■ Document segment:
* start *
Offline QA Shifts (Y2000 run)

Under:

Peter Jacobs, July 11, 2000

This document is a first try at describing procedures for the Offline QA shift crew. As you will see, there are a number of open questions concerning what should be done during this shift and how to do it, whose answers we will have only after we gain experience with real data. Please give feedback to the STAR QA links and contacts on what you find confusing, what could be done better, and what doesn't make any sense to you.

  1. Scope of the Offline QA shift activities
  2. The proposed scope of the Offline QA shift is to assess the quality of the DSTs being produced by the Offline Production team. There are several classes of data to be examined:
    • Large scale production of real data: data that will be used for physics analysis
    • Large scale production of MC data: MC data that will be used for detailed physics studies and corrections for data analysis.
    • Nightly tests of real and MC data: limited number of events run in the DEV or NEW branches of the library. These are used to test the libraries and validate them prior to a new r elease and migration DEV->NEW->PRO.
    • Express queue of real data: a small fraction (~5%?) of real data will be channeled to an express production queue during the running of the experiment, to serve as feedback to the crews running the experiment. The results of this production should be reported as soon as possible, typically at the 5 p.m. meeting in the counting house.
    The autoQA system can apply arbitrary sets of "tests" to the scalars extracted from the data by the QA macros, raising errors or warnings when these tests are failed. Which tests and what cuts to apply to real data are complex issues that can only be addressed after we gain some experience. Consequently, the automated testing aspects of the autoQA framework will be applied only at a very low level for real data for this summer's run. The decision about the quality of the data will have to be made by the shift crew, i.e. you, by looking at the data in detail.

  3. Use of autoQA
  4. The principal tool for the Offline QA shift crew is the autoQA web page. Discussion of QA in general and detailed usage of that page can be found STAR QA for Offline Software, which you should be familar with before you read the rest of this document. Usage of autoQA version 2 is very similar to the old autoQA (version 1), so if you used that you should be able to understand the following.

    There have however been many changes behind the scenes. The major changes are

    • autoQA now interfaces to the MySQL databases. It queries the Production File Catalog for completed jobs, and writes QA information back to a QA database. The latter can be used in future in the tag DB or some other mechanism, once a reliable QA cycle is established.
    • autoQA can now handle the range of data classes specified in the introduction.
    • All QA ROOT jobs are now run on rcas under LSF. This change was necessary in anticipation of a large volume of QA processes once large scale data taking starts. This of course also introduces another layer of complexity into the QA framework, and monitoring of autoQA jobs on rcas will be part of the QA shift work.
    Some of the more complex displays of tables and documentation now start an auxilliary browser window. If you happen to have started this window once during an autoQA session and minimized it to get it out of the way as you go on to do other things, you may be confused why the browser is not responding when you make certain requests. It is in fact sending the data to the minimized window, which you should re-expand.

  5. Offline QA Shift Tasks
    1. Which runs to examine?
    2. Discuss the recent production with the Production Crew and establish a prioritized list of runs to QA. The express queue mechanism is still under discussion and is not set up yet, but once it is established it should recieve highest priority for timely feedback to the counting house. The other criteria for setting priorities is whether urgent feedback is needed for a library release, or other runs require special attention. Otherwise, the shift crew should look at the most recent production that has been QA-ed under the various classes of data.
* end *
■ Data shown:
* start *
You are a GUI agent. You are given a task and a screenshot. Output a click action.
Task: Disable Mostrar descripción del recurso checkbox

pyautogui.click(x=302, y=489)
* end *
■ Problem 1:
Please answer these from the Offline QA shift document:
(a) When are the results of the express production typically reported?
(b) Where are all QA ROOT jobs now run?
(c) Once the express queue is established, what priority should it receive?
■ Problem 2:
Pick up the Offline QA shift document after its final sentence and continue it.

■ Result 1:
(a) Typically at the 5 p.m. meeting in the counting house.
(b) On rcas under LSF.
(c) The highest priority.

■ Result 2:
      Since the autoQA mechanism queries the File Catalog once an hour (for real data, less frequently for other data classes) and submits QA batch jobs on rcas, there may be a significant delay between when production is run and when the QA results become available. We will have to monitor this process and adjust the procedures as necessary. Feedback on this point from the shift crew is essential.

    3. How to look at a run
    4. I will specify how to look at a run in the data class "Real Data Production". Other data classes will have different selection procedures, reflecting the differences in the File Catalog structure for these different classes, but the changes should be obvious.
      1. Select "Real Data Production" from the pulldown menu in the banner.
      2. Use the pulldown menus to compose a DB query that includes the run you are interested in. The simplest procedure at the moment is to specify the runID and leave all other fields at "any". In the near future these selections will include trigger, calibration and geometry information. Note that the default for "QA status" is "done".
      3. Press "Display Datasets". A listing of all catalogued runs corresponding to you query will appear in the upper frame.
      4. To examine the QA histograms, press the "QA details" button. In the lower panel, a set of links to the histogram files will appear. The format is gzipped postscript. If your browser is set up to launch ghostview for files of type "ps", these files will be automatically unzipped and displayed. Otherwise, you will have to do something more complicated, such as save the file and view it another way. Note that if the macro "bfcread_hist_to_ps" is reported to have crashed, some or all histograms may be missing.
      5. To examine the QA scalars and tests, scroll past the histogram links in the lower panel and push the button. Tables of scalars for all the data branches will appear in the auxilliary window.
      6. To commpare the QA scalars to similar runs, press the "Compare reports" button. Details on how to procede are found in the autoQA documentation. Note that until more refined selections are available for real data (e.g. comparing runs with idenitical trigger conditions and processing chains), this facility will be of limited utility. Note also that the planned functionality of automatically comparing to a standard reference run has not yet been implemented, for similar reasons.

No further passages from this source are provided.